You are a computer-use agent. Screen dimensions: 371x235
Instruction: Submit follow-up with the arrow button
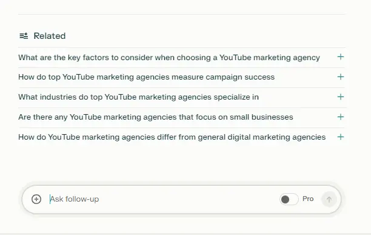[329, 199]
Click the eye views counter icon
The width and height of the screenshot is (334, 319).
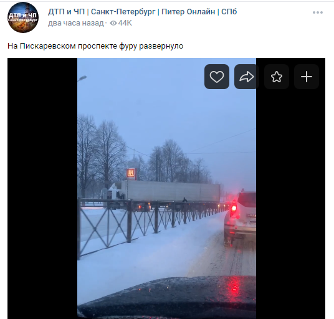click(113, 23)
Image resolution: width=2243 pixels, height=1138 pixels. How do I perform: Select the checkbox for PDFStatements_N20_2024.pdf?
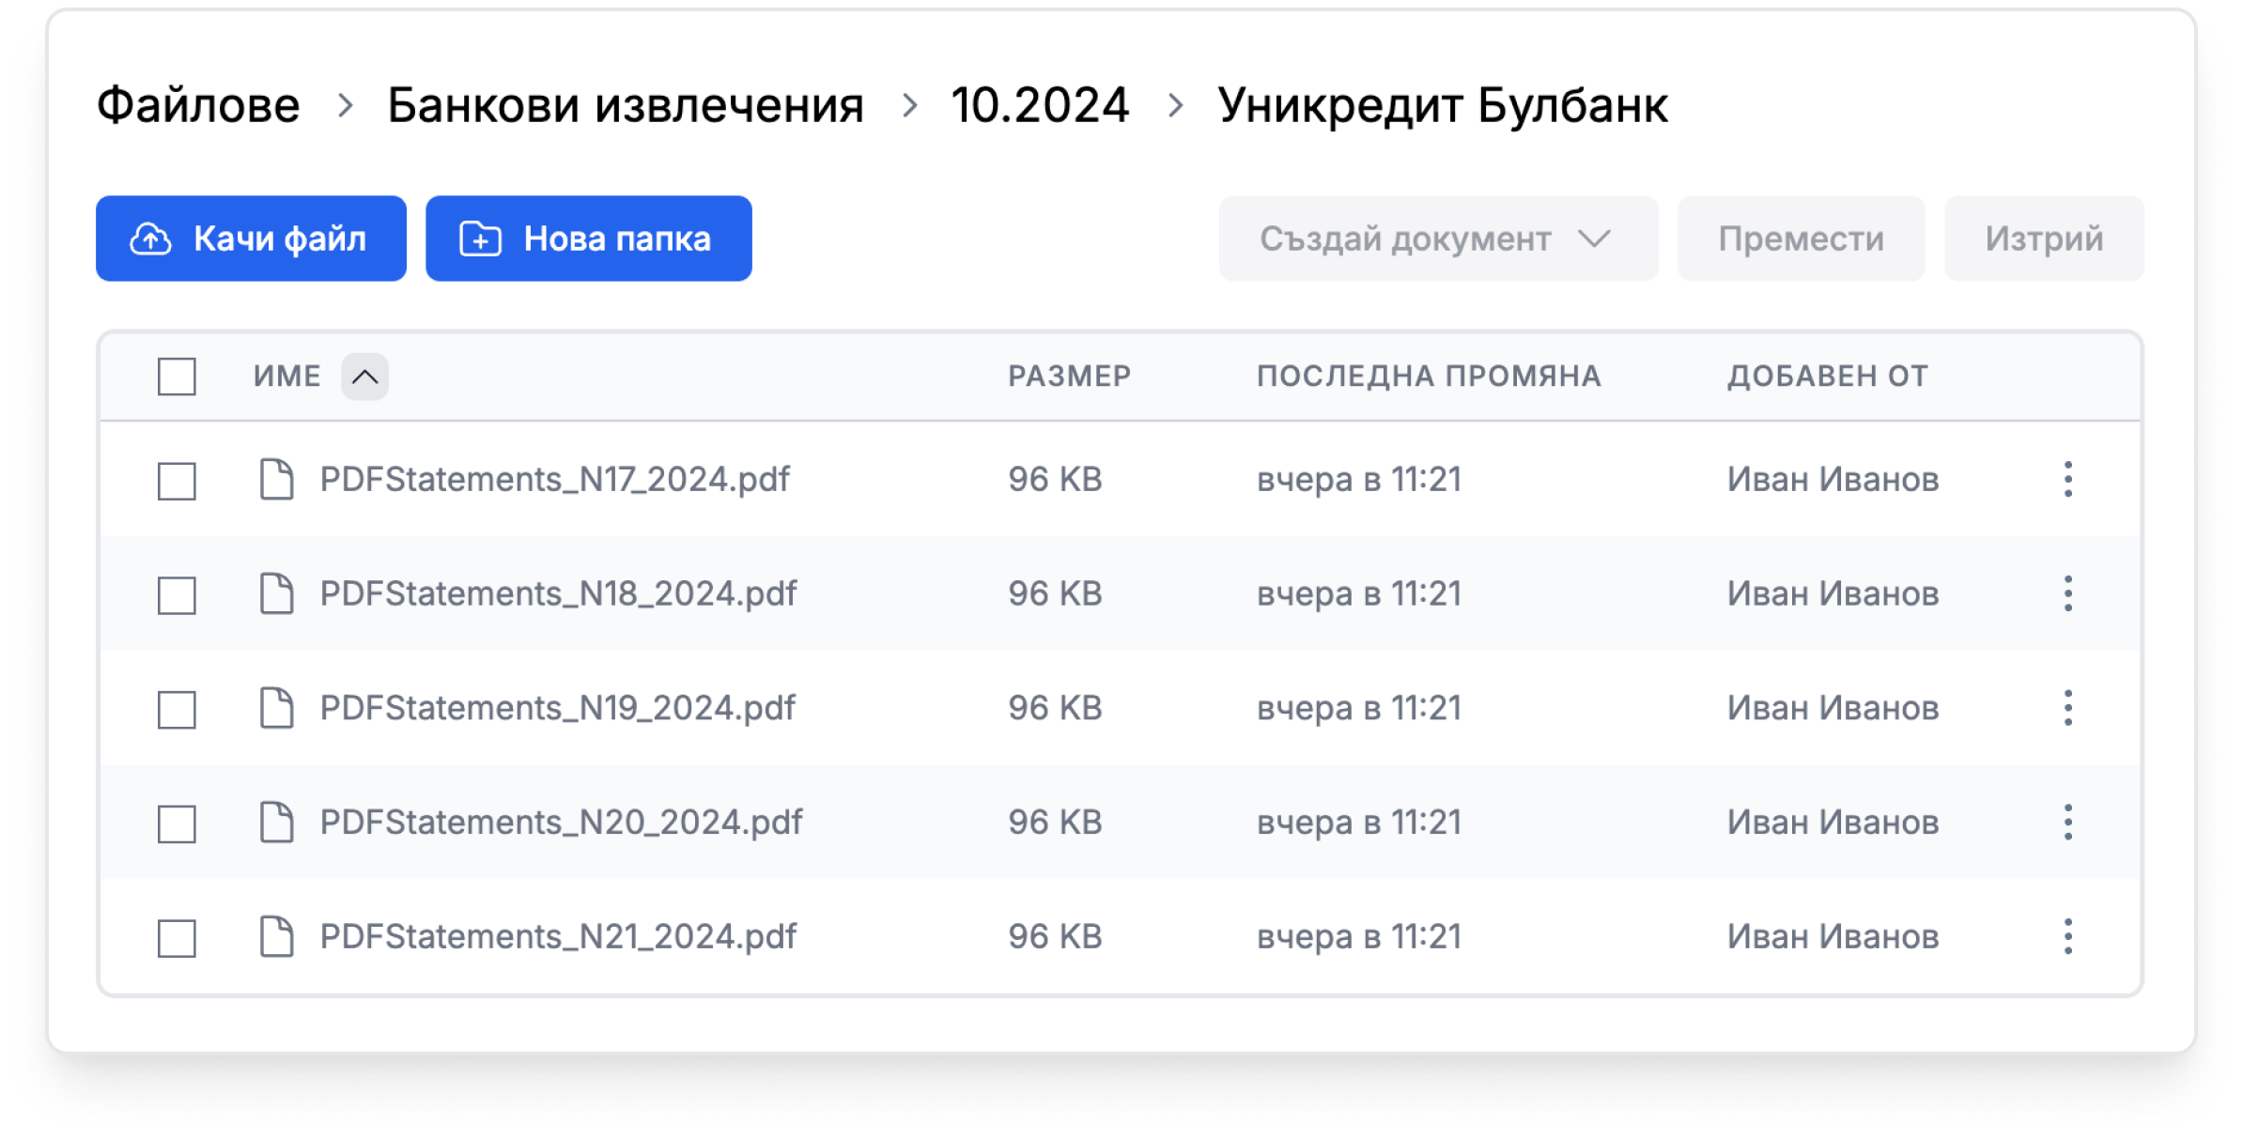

Directions ->
The job is to return the listing above exactly, minus its pictures.

Solution to this problem ->
You are a computer-use agent. Screen dimensions: 371x235
Instruction: Submit follow-up with the arrow button
[329, 199]
Click the eye views counter icon
The width and height of the screenshot is (334, 319).
click(113, 23)
Image resolution: width=2243 pixels, height=1138 pixels. How do I perform: Select the checkbox for PDFStatements_N20_2024.pdf?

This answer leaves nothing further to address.